═══ ROWS

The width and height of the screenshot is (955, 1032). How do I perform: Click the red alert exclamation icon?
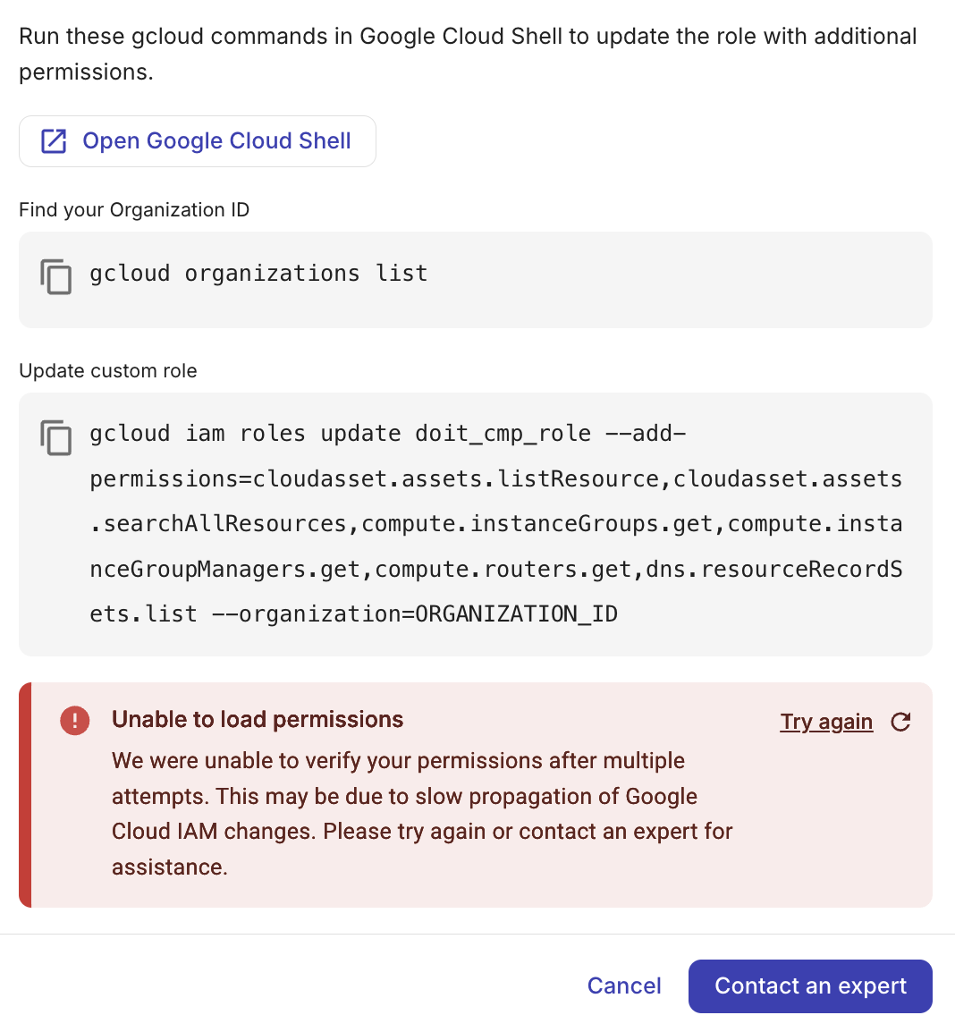[x=75, y=720]
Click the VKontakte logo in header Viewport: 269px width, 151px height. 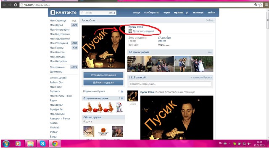pos(63,13)
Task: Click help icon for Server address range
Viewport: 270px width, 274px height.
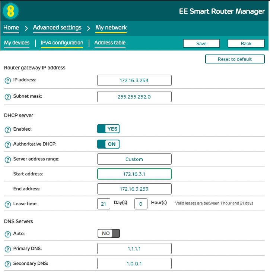Action: pos(7,159)
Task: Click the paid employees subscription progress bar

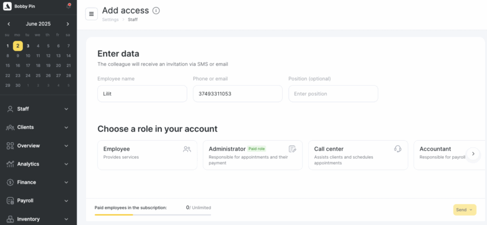Action: tap(153, 215)
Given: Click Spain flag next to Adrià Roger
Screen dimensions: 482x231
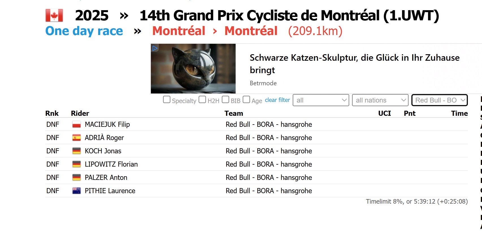Looking at the screenshot, I should [x=76, y=138].
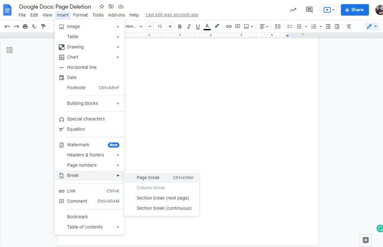Toggle italic formatting
Screen dimensions: 383x247
[x=189, y=26]
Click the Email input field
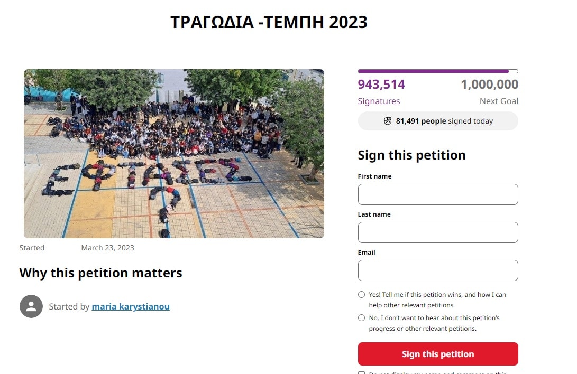Viewport: 577px width, 374px height. 438,270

══════

● **PROMPT**: Reproduce the records above, from the line containing "Task: Click the" through the end of the records, including both ends. Omit the pictures.

● **SOLUTION BELOW**:
Task: Click the paid employees subscription progress bar

Action: tap(153, 215)
Given: Click Spain flag next to Adrià Roger
Screen dimensions: 482x231
Looking at the screenshot, I should [x=76, y=138].
Toggle italic formatting
Screen dimensions: 383x247
[x=189, y=26]
Click the Email input field
Viewport: 577px width, 374px height. 438,270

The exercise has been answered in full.